DeLine wasn’t surprised by Rowland’s ingenuity when she learned what she had done.

“She is very creative. She is always thinking ahead,” DeLine said. “She is a fantastic nurse.”

She and Rowland discussed the approach with a clinical research nurse and Dr. Fitch.

“Now we turn it on with nearly every single COVID-19 patient,” DeLine said.

It’s hard to tell how much it affects a patient’s recovery—amid the many other therapies provided. But DeLine believes it may help by shifting fluid off areas of the lungs, allowing them to work better.

That kind of out-of-the-box thinking is common among those drawn to work in the medical ICU.

“Dr. Fitch is leading this team in a way that is curious and collaborative,” DeLine said. “We all work together. That makes a huge difference when you have people who are willing to step up and do what is right for each patient.”

Giving extra love

Keenly aware that patients are separated from their loved ones, the nurses do all they can to bring a sense of human connection.

“We are acutely aware that they don’t have the love of their family there, so we are giving them extra love to make up for it,” DeLine said. “Even though we are in gowns and gloves, that doesn’t change the fact that we love what we do.”

The nurses arrange video calls for patients and family members. And they call loved ones to let them know about big and small milestones.

“We will call sometimes just to say he opened his eyes. He squeezed my hand today,’” DeLine said. “If my family member were here, I would want to know there is someone in there holding their hand, wiping their tears and smiling at them when they wake up.”

Just as the medical team celebrates patient’s victories, they take it to heart when a patient dies.
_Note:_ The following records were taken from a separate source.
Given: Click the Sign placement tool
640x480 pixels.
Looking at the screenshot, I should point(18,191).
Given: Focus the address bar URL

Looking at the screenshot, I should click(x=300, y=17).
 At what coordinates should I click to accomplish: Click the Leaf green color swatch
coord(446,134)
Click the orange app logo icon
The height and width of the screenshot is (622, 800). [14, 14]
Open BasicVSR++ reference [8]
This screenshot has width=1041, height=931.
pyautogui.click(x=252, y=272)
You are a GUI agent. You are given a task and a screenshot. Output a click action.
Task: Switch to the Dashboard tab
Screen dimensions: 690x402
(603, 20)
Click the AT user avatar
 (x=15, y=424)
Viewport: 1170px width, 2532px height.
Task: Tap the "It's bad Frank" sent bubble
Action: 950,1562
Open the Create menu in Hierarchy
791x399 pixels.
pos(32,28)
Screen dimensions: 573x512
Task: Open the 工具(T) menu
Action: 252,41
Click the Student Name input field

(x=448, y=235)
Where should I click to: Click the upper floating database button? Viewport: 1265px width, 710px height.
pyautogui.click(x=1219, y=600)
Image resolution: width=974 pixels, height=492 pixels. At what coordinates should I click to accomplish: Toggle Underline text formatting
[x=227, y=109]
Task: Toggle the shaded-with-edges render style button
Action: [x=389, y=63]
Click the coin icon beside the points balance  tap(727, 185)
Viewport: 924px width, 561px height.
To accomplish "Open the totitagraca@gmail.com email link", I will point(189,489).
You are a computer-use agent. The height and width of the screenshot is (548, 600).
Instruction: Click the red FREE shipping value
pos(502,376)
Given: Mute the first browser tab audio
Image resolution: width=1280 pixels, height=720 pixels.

While many COVID-19 patients have recovered enough to leave the Butterworth Hospital ICU, some have died. The nurses and therapists who care for them grieve for the patients and their loved ones.

“It is heartbreaking,” DeLine said. “The nurses look at them like that’s their grandpa, that’s their dad. You can’t help but see the people you love in the people you are caring for.

“There are a lot of things that are difficult for the nursing staff. We talk a lot about coping skills, about recognizing burnout and stress.”

The team also has access to services Spectrum Health offers employees to help cope with stress, including counseling, spiritual support, yoga classes and a meditation app.

That dedication, combined with skills and experience in ICU care, are key elements in patients’ recovery, Dr. Fitch said.

“It’s just astonishing to me—the persistent, steady effective work that people do every day to take care of these patients,” he said. “That is one of the central pieces: good solid training on how to take care of sick patients and attention to details.

“Doing that over and over again, day after day, is what wins the day.”